Summary
interpreting former Supreme Court Rule 5, which contained language substantially similar to Section 39-3-2
Summary of this case from Carrillo v. RostroOpinion
No. 9211.
June 28, 1971.
Appeal from the District Court, San Miguel County, Joe Angel, D. J.
Vaughan, Marek Paone, Albuquerque, for appellant.
Roberto L. Armijo, Las Vegas, for appellees.
OPINION
The defendant appeals from an order of the District Court of San Miguel County, New Mexico, dispensing with the defendant's consent to the adoption of her two children by the paternal grandparents.
Consent was dispensed with pursuant to § 22-2-6(A) (3), N.M.S.A. (1967 Supp.).
Supreme Court Rule 5(2) states:
"Appeals shall also be allowed by the district court, and entertained by the Supreme Court, in all civil actions, from such interlocutory judgments, orders or decisions of the district courts, as practically dispose of the merits of the action, so that any further proceeding therein would be only to carry into effect such interlocutory judgment, order or decision. Appeals shall also be allowed by the district court, and entertained by the Supreme Court, from all final orders affecting a substantial right made after entry of final judgment. * * *"

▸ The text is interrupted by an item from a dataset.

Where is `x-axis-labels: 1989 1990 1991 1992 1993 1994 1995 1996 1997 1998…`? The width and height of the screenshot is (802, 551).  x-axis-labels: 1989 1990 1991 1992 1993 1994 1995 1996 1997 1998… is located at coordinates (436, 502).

Defendant's appeal is not timely since the merits of the action were not disposed of with this order waiving the defendant's consent to the adoption. The trial court must conclude the matter with a hearing on the final adoption. This as yet has not been done.
This Court further holds as it has in the past on its own motion that it is without jurisdiction in the matter where the order lacks finality due to the absence of the necessary determination and order of the trial court. Pacheco v. Pacheco, 82 N.M. 486, 484 P.2d 328 (1971); Aetna Casualty and Surety Co. v. Miles, 80 N.M. 237, 453 P.2d 757 (1969).
The appeal is dismissed. It is so ordered.
COMPTON, C. J., and STEPHENSON J., concur.